Les transferts et subventions, en particulier ceux alloués au secteur énergétique pour limiter la hausse des prix des carburants, pèsent également sur le solde budgétaire. Parallèlement, les investissements publics, normalement protégés par la loi-programme, subissent des arbitrages défavorables au profit des dépenses courantes, jugées prioritaires.

Déficit budgétaire : les limites d’une stratégie à bout de souffle

Le fossé entre l’évolution des recettes et l’explosion des dépenses se creuse, obligeant l’État à recourir davantage au financement monétaire et aux emprunts sur le marché intérieur. Une approche déjà critiquée par le Fonds monétaire international (FMI) dans le cadre des évaluations du programme soutenu par la Facilité élargie de crédit. Cette politique exerce une pression sur les taux d’intérêt locaux et fragilise le franc congolais, poussant la Banque centrale du Congo (BCC) à durcir sa politique monétaire pour stabiliser la monnaie.

Autre conséquence préoccupante : l’accumulation d’arriérés de paiement envers les fournisseurs de l’État, mettant en péril la santé financière des PME nationales. Plusieurs entreprises de BTP et de services dénoncent des délais de paiement qui menacent leur survie et sapent la confiance dans les marchés publics.

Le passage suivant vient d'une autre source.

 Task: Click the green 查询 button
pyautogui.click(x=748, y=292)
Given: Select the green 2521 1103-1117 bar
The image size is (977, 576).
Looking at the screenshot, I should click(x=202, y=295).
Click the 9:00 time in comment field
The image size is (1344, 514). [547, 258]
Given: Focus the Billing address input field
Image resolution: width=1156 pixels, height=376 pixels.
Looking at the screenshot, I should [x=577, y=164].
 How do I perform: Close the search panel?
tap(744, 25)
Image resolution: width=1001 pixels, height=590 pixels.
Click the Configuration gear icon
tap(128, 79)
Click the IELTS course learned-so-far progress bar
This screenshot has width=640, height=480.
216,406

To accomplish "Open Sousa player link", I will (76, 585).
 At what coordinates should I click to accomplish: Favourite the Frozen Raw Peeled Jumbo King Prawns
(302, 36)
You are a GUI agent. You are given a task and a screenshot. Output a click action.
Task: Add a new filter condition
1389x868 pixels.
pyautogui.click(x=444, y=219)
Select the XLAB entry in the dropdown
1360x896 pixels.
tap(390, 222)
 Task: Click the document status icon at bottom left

Pour inverser cette tendance, le gouvernement congolais devra agir sur plusieurs leviers : rationaliser les exonérations fiscales, accélérer la généralisation de la facturation électronique et maîtriser la progression des salaires sans déclencher de nouvelles tensions sociales. La crédibilité du cadre macroéconomique, négocié avec les institutions financières internationales, dépendra de sa capacité à redresser la barre d’ici la fin de l’année. Les indicateurs récents confirment en effet une divergence croissante entre le rythme de collecte des recettes et celui des dépenses, rendant la situation budgétaire de plus en plus intenable.